>> begin Information given
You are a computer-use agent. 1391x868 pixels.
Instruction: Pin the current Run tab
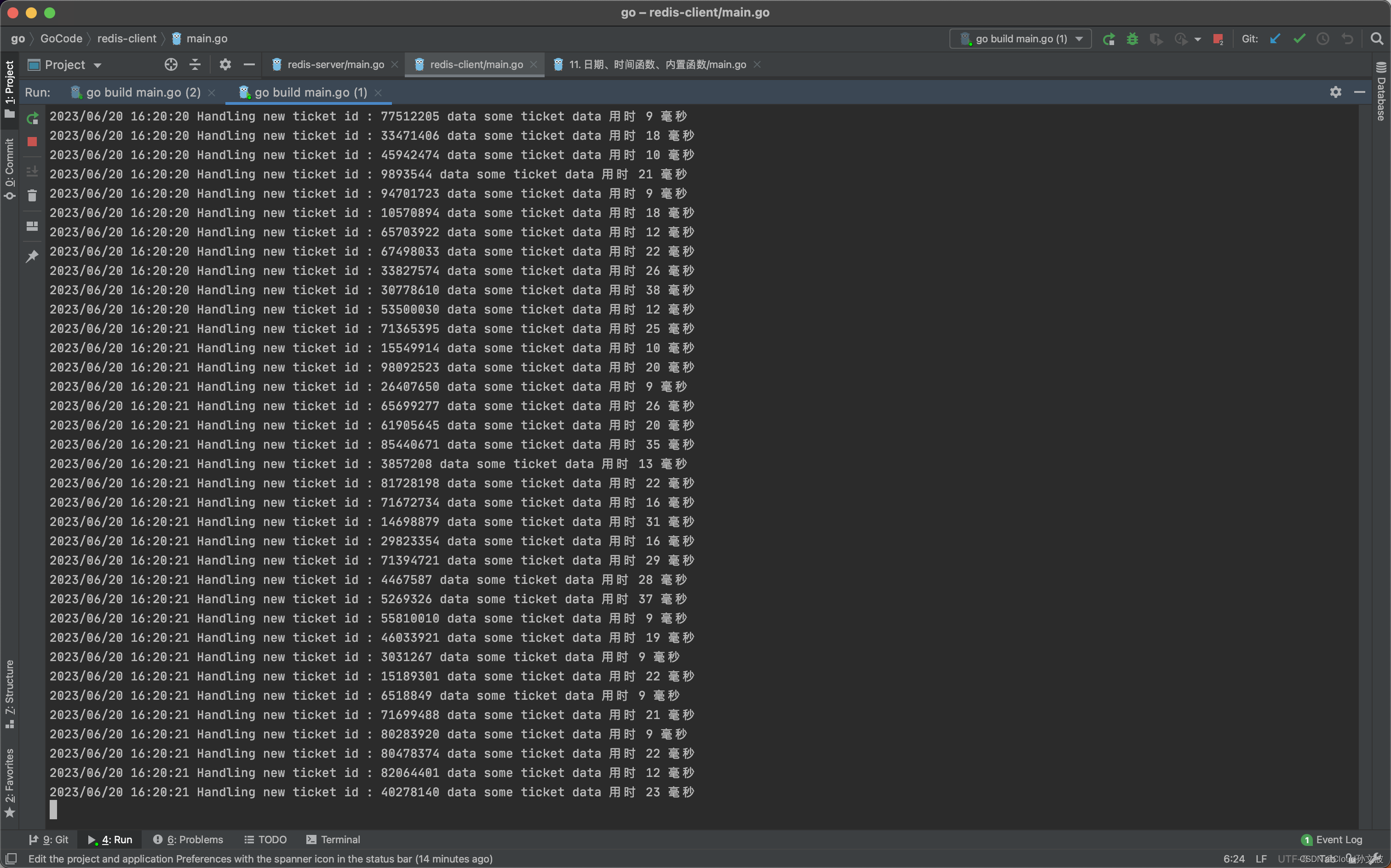(32, 256)
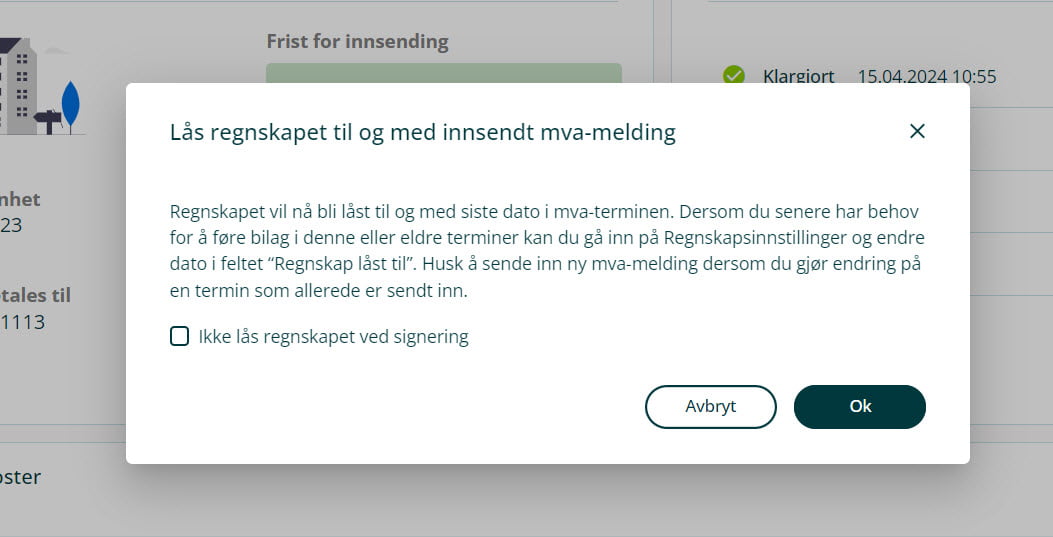Select the Klargjort status text
1053x537 pixels.
click(798, 76)
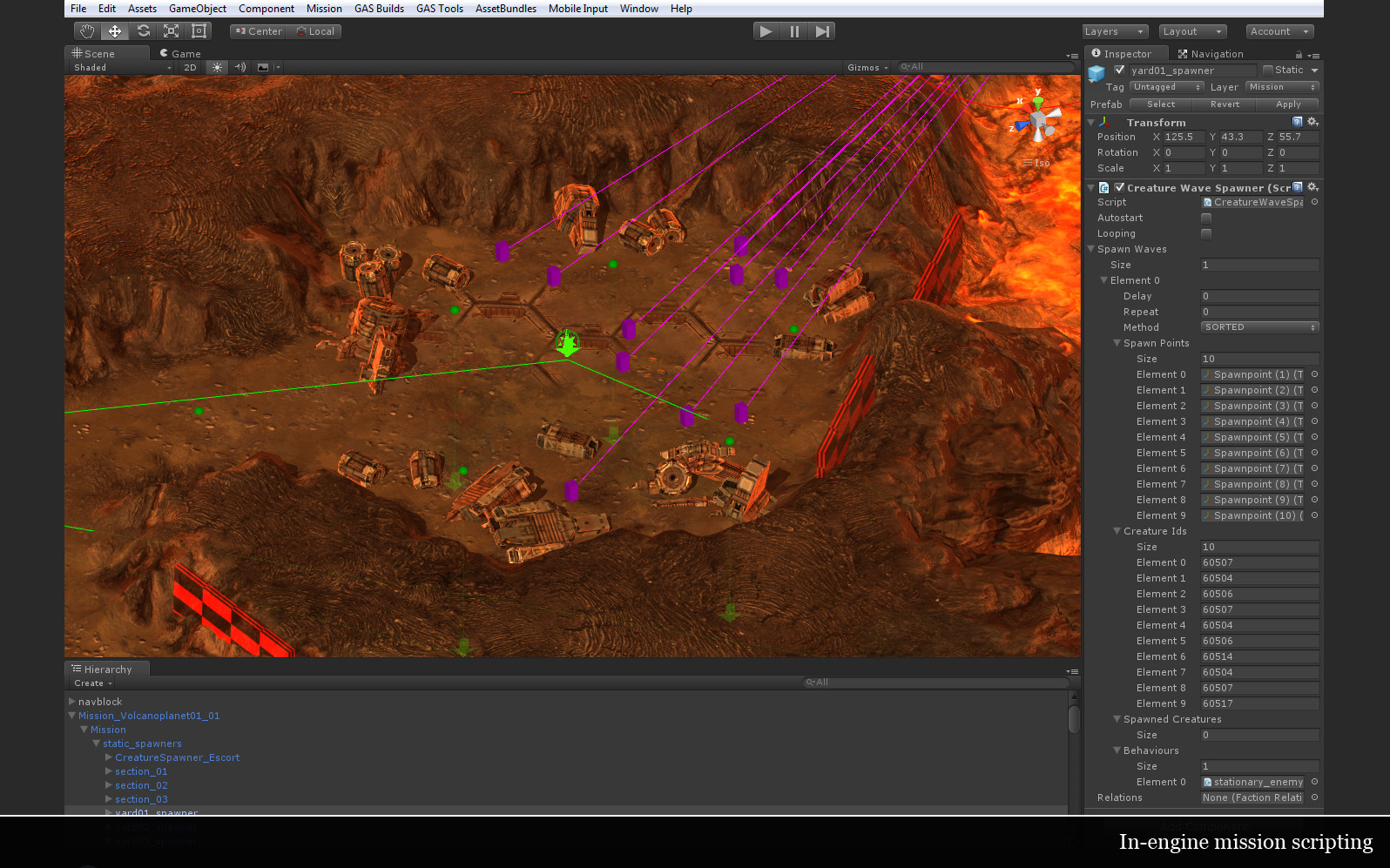Enable the Autostart checkbox
This screenshot has width=1390, height=868.
click(x=1206, y=219)
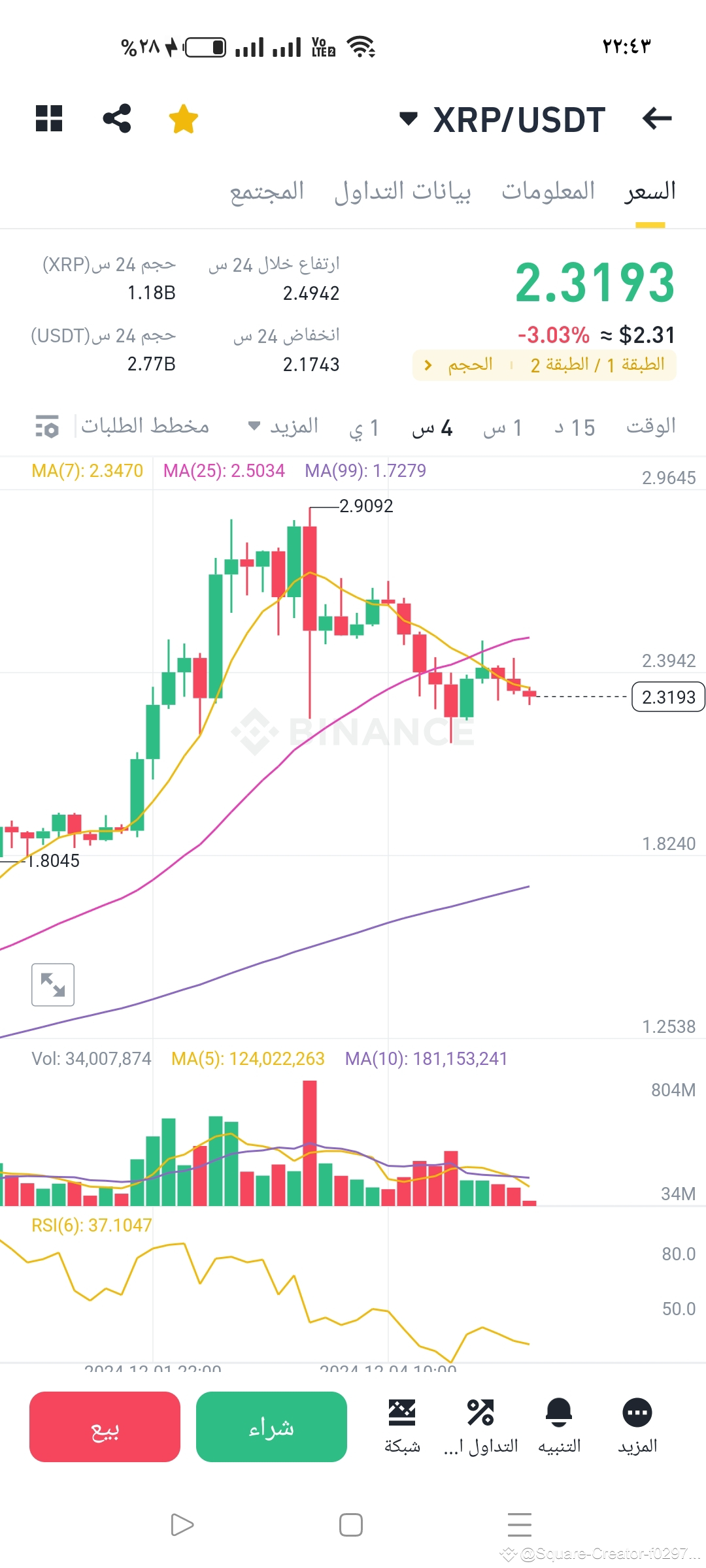
Task: Tap the back arrow to exit the pair
Action: [x=657, y=119]
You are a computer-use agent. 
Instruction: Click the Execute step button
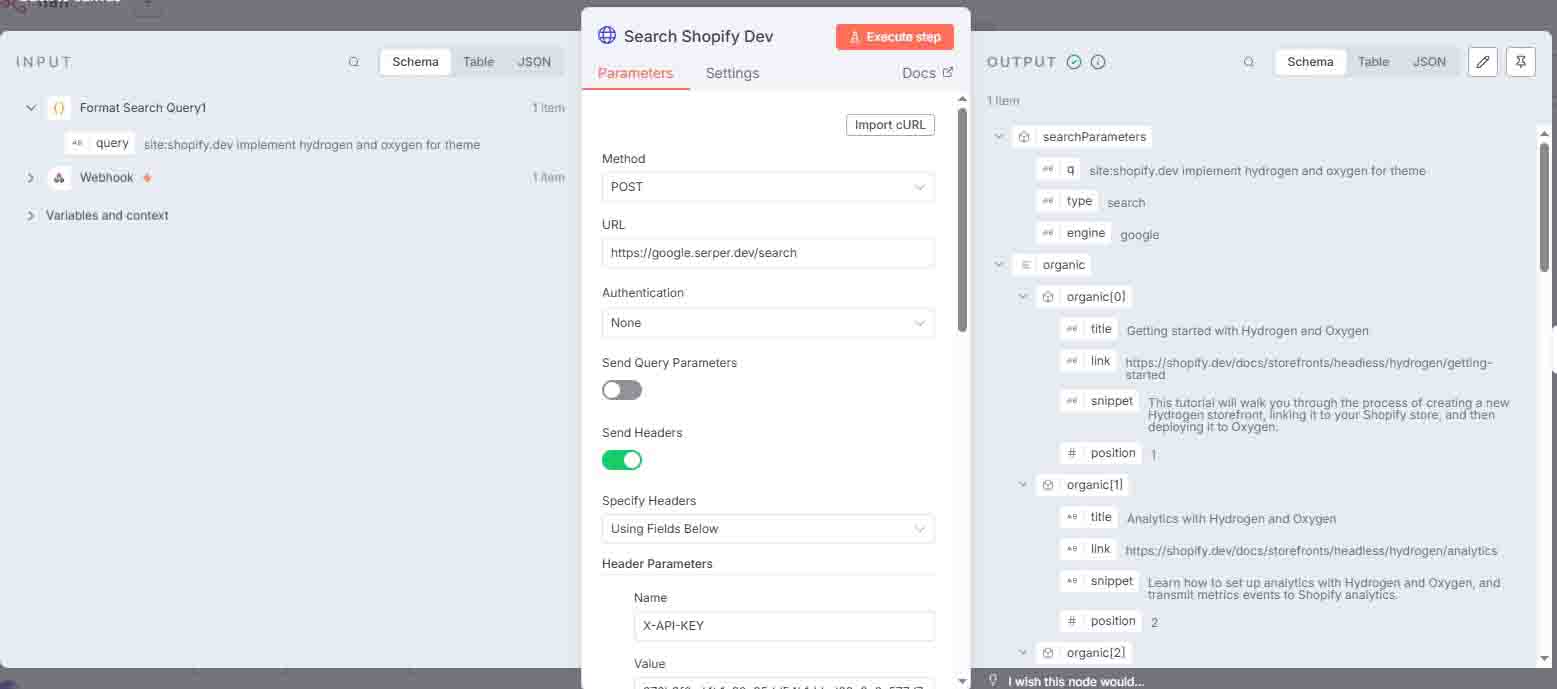point(894,36)
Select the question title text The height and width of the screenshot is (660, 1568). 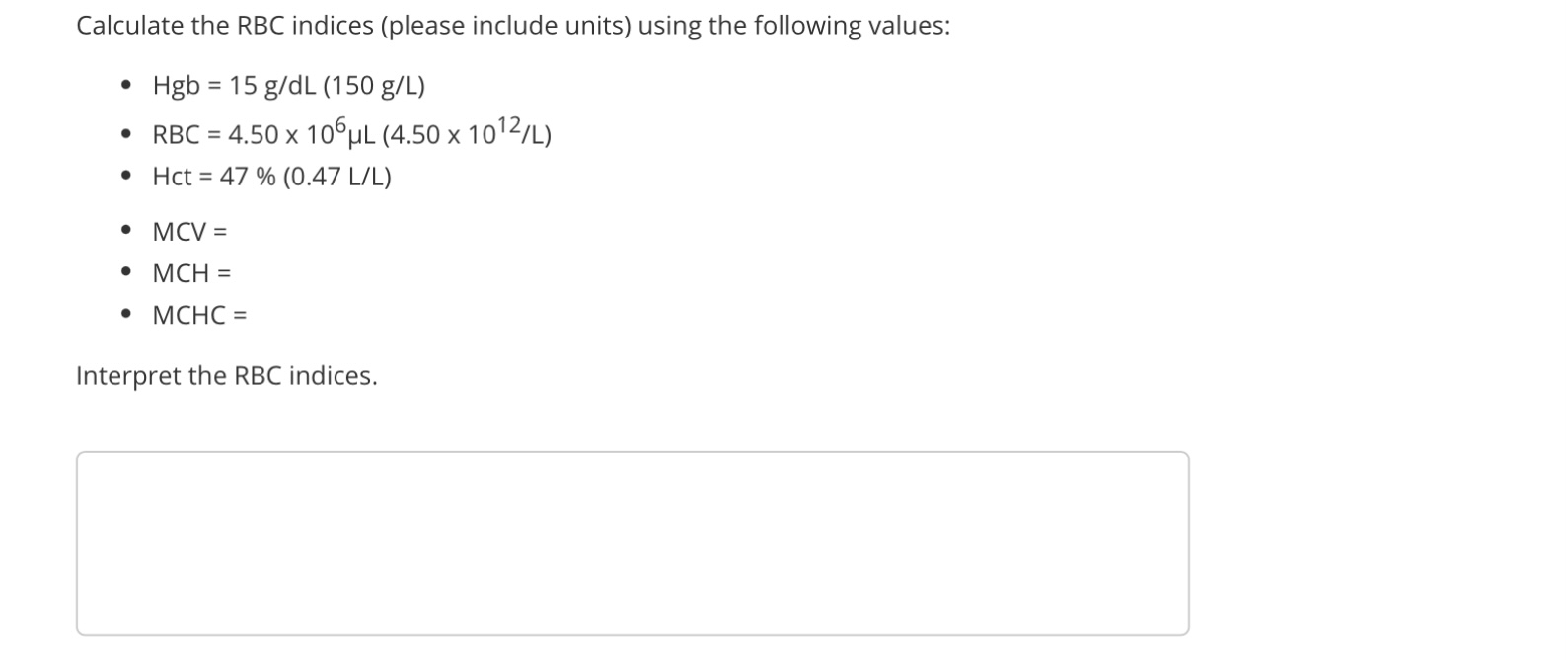(513, 26)
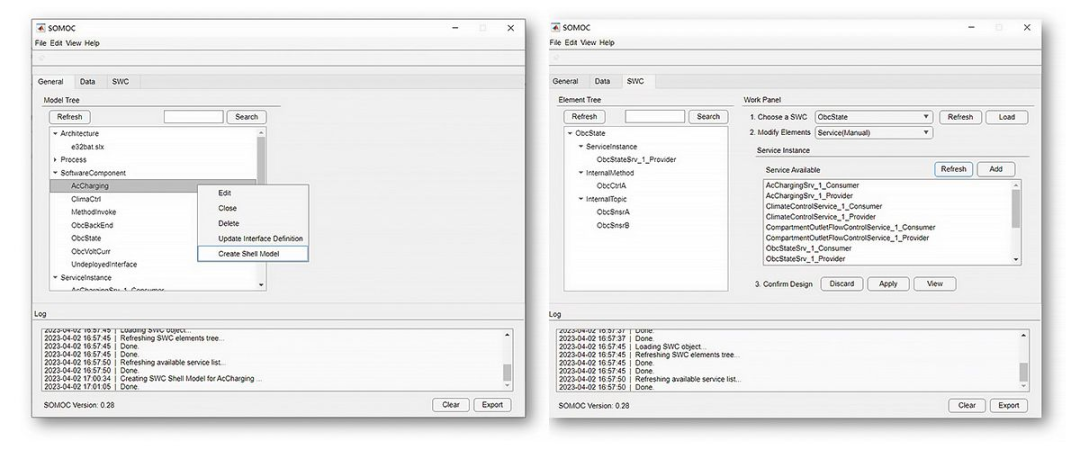The height and width of the screenshot is (450, 1080).
Task: Open the Modify Elements dropdown Service(Manual)
Action: click(x=873, y=132)
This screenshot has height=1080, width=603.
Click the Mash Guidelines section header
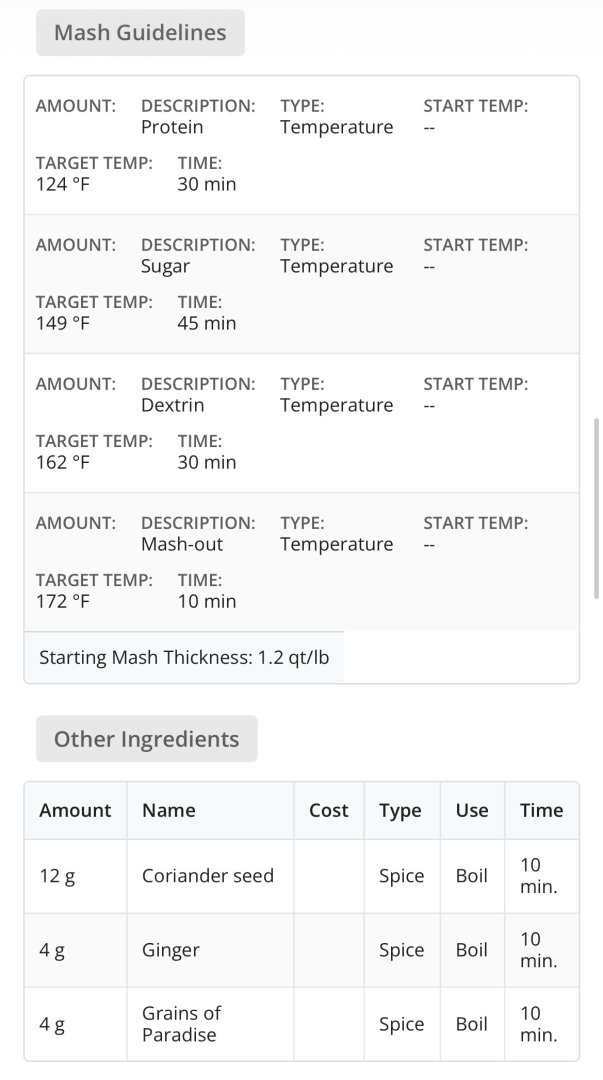click(x=140, y=33)
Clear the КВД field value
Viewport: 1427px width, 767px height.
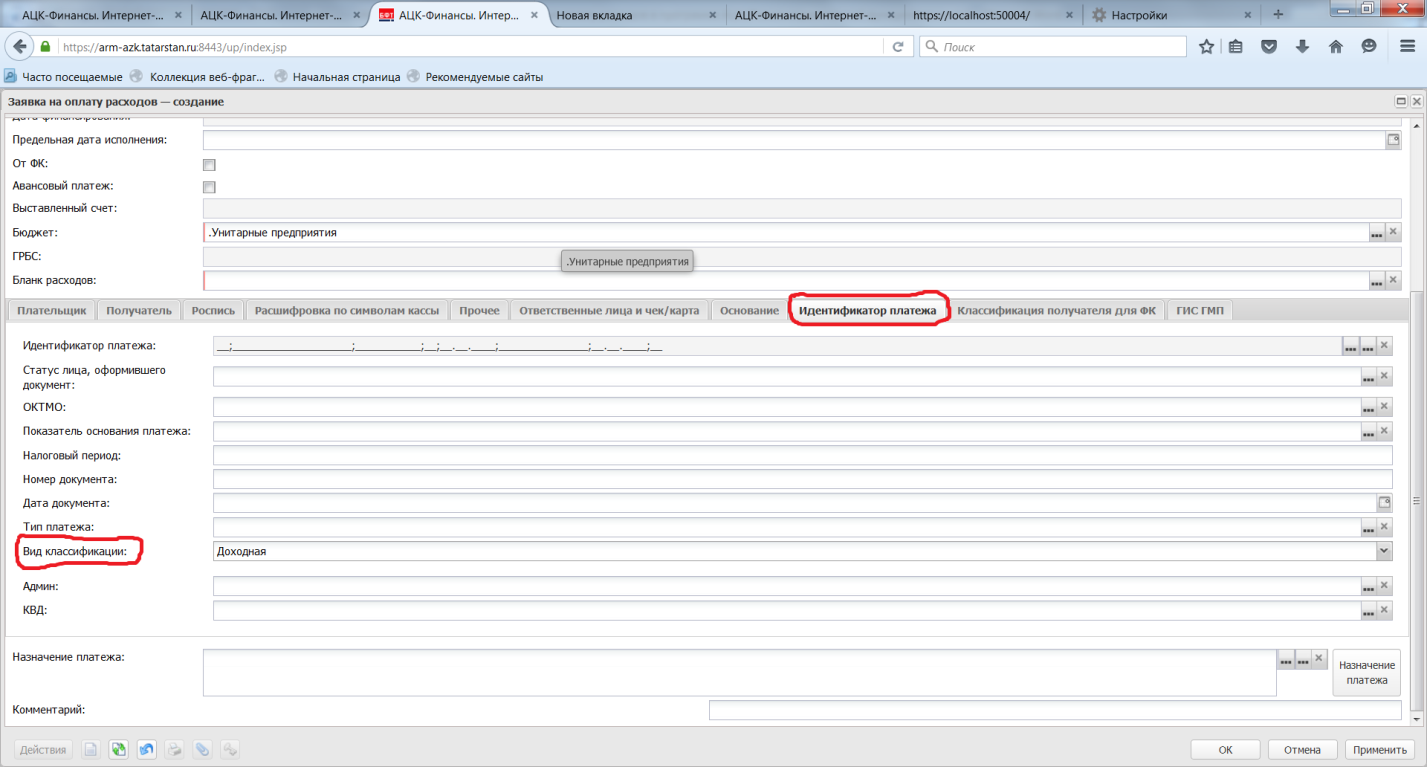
>> end Information given
What to work on
Gather every line of the data above that contains the word "pixels", and copy each such line in full. Case counts, so uppercase and lowercase letters are treated as different.

Task answer
You are a computer-use agent. 1391x868 pixels.
1053x537 pixels.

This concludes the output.